Thursday, March 14, 2013

Catalytic converter thefts

The Crime Analysis Unit spotted an emerging crime pattern consisting of 17 catalytic converter thefts since the series began on January 14. This compares with a total of 31 in Lincoln during the entire year of 2012. Just a few years ago, I was slightly alarmed by six in eight months.

This is a good example of the value of crime analysis. I was unaware of this trend, and I imagine few if any officers knew about it. Even if you investigated one personally, you would be unlikely to know about other cases reported to other officers on other beats, other shifts, and other days off. Alerting officers to a crime series like this is very good police work.
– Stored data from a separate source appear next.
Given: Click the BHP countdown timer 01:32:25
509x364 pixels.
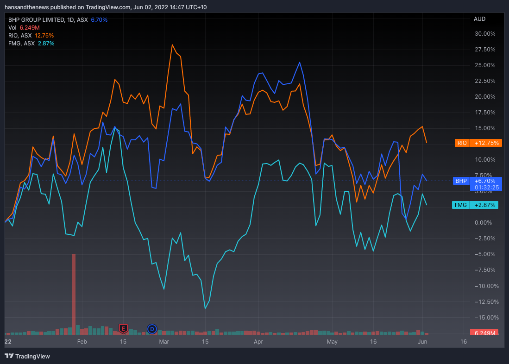Looking at the screenshot, I should (x=485, y=188).
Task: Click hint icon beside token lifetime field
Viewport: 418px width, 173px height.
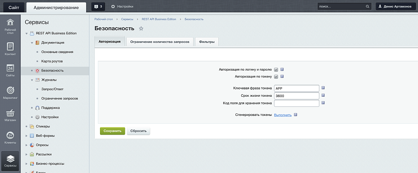Action: click(x=323, y=95)
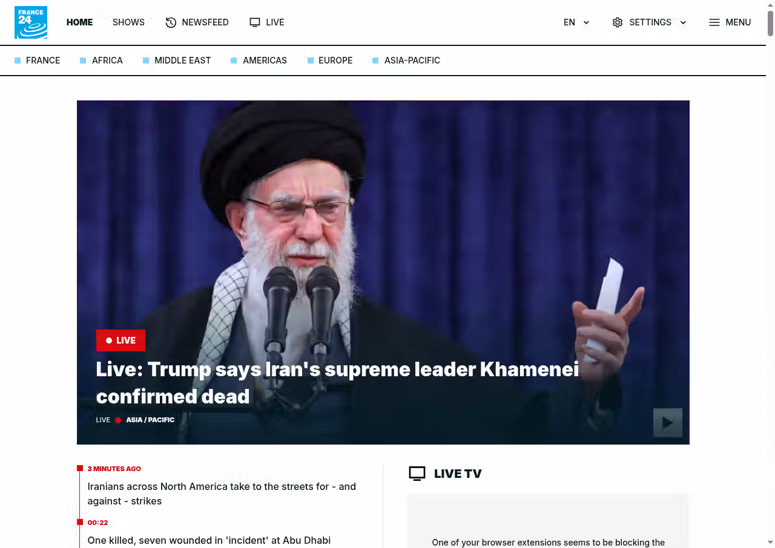Click the Asia / Pacific category tag
This screenshot has height=548, width=775.
(x=150, y=420)
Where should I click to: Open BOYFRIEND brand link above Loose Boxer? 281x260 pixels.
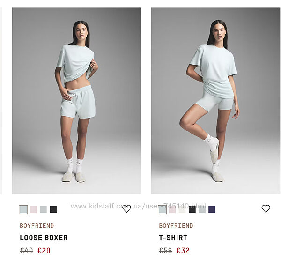coord(37,226)
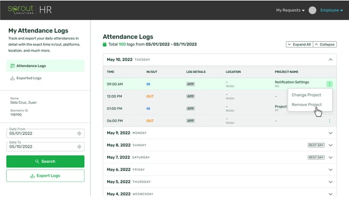This screenshot has width=349, height=198.
Task: Open three-dot menu for 06:00 PM log
Action: (x=329, y=121)
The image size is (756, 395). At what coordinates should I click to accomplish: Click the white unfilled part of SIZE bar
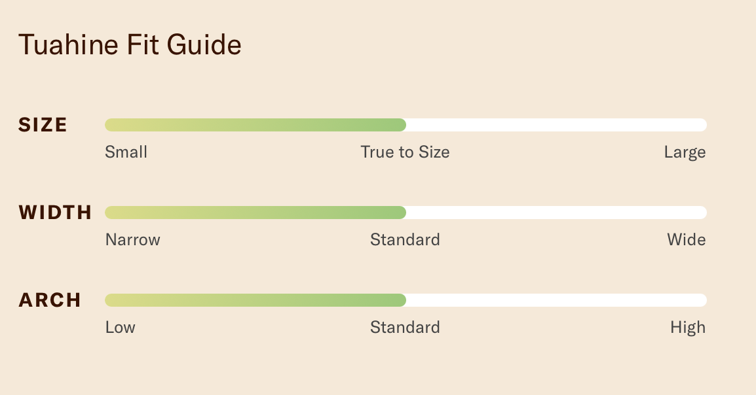click(556, 125)
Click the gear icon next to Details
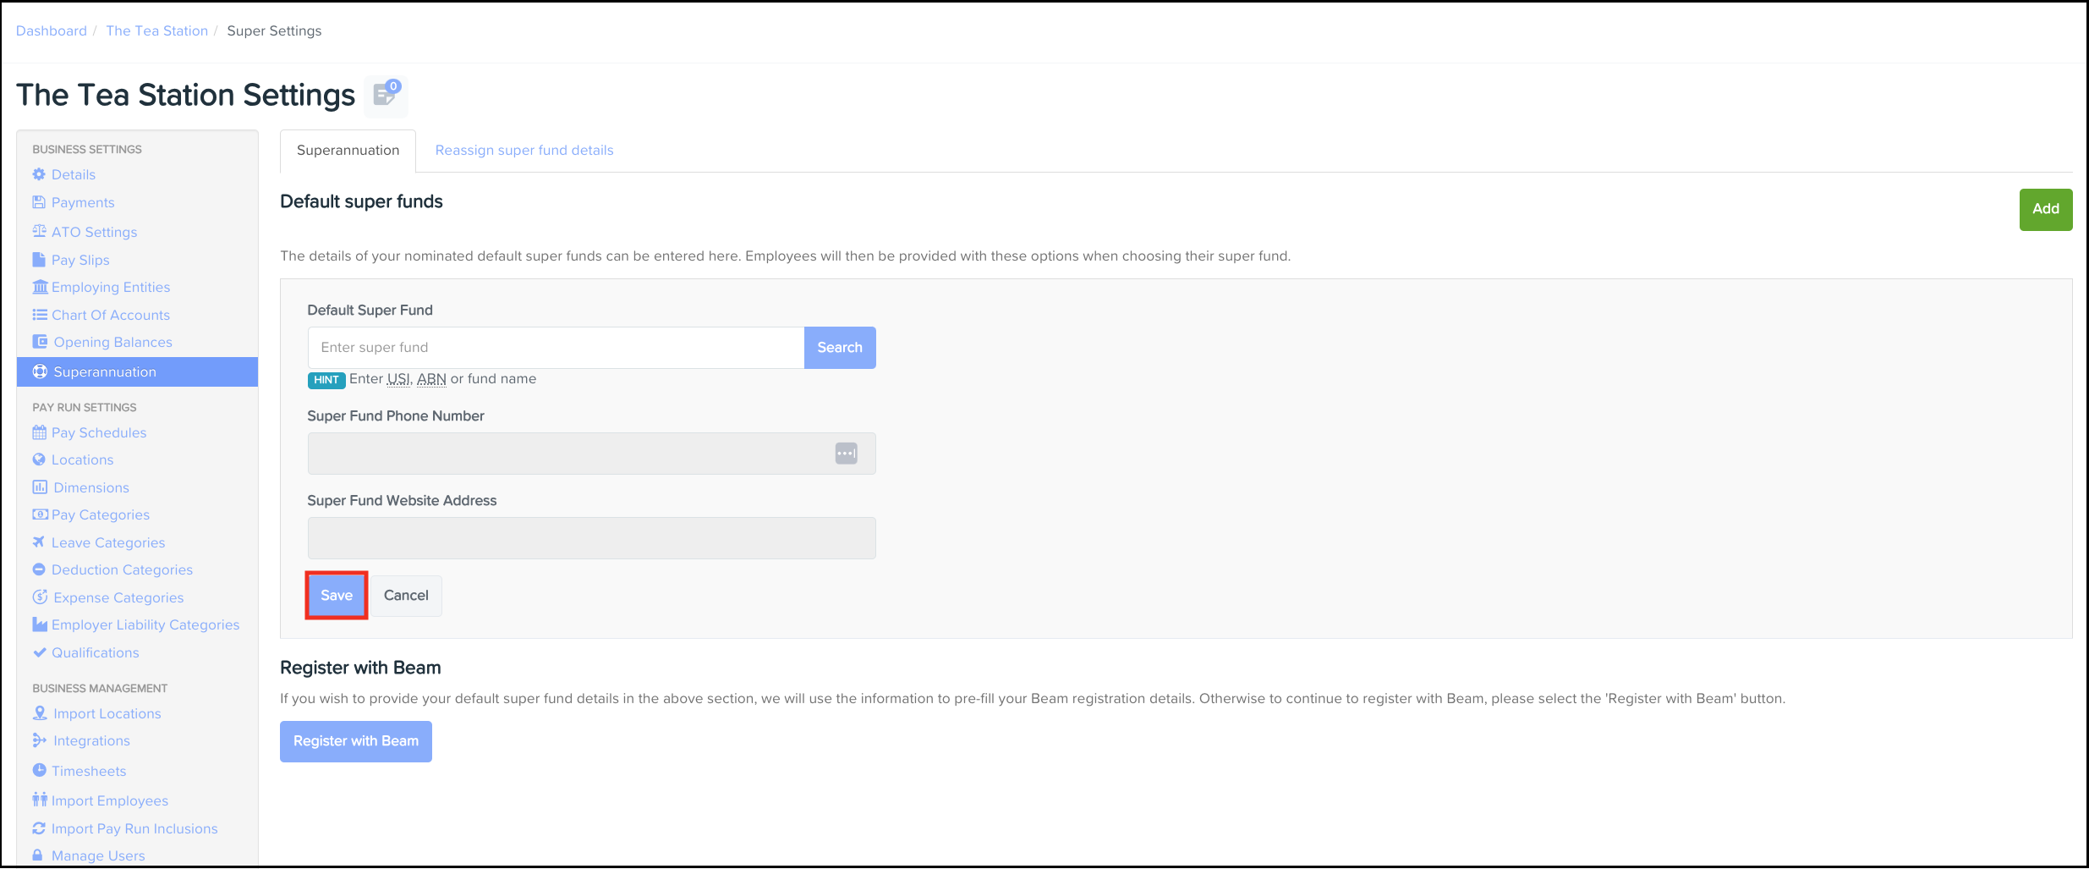 (x=39, y=174)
Catalytic converters contain small amounts of precious metals, such as rhodium and platinum. As a result, they command a hefty price at scrap yards, around $100-$200. That is small potatoes, though, compared to the typical cost of a tow, repairing the damage, and replacing the converter, which runs in the range of $500 to $1,500.

These converters are being sawed off with a hacksaw, or possibly a battery-powered reciprocating saw. Either way, it takes some time and makes a little noise. Some have occurred at an indeterminate time over a period of a few days, but others were cut off in broad daylight. We could really benefit from a little more public awareness. If you happen to see a pair of feet sticking out from beneath a car in a parking lot, we'd like to get a a call.

About half of these recent thefts have occurred in the rectangle bordered by 48th and 84th, A and O Streets.   In late breaking news, an arrest was made Thursday that may clear up some or all of these cases.  Nonethless, with the value of these converters, this won't be the last spree, and vigilance will be good.


Steve said...

If I see a pair of feet sticking out from under my vehicles, I'm afraid Arrrrg!!!! will have some more peg-legged companions.

Anonymous said...

I've got a problem with shifty scrap dealers who buy scrap of questionable origin from questionable characters, and just barely meet the requirements of the law doing when doing so. Good scrapyards won't touch CCs that don't come from a legitimate salvage biz, or copper wire that doesn't come from a legit electrician or a "housewrecker" (insert generic Angelina Jolie homewrecker joke here).

I think that when your spidey sense tells you that meth-bug-faced guy is at your scrap yard with 13 catcons that all look pretty new and have obviously been hacked off with a sawzall, you should at least restrict them to a direct deposit to a bank account (try getting one of those without a gubmint ID) ten days later, even if they have the local permit to sell scrap. Maybe the state needs a sdrap permit law similar to Lincoln's local ordinance.

Anonymous said...


Is there a known problem with people selling scrap from Lincoln at scrapyards out in the surrounding county where they don't need a permit to trade scrap?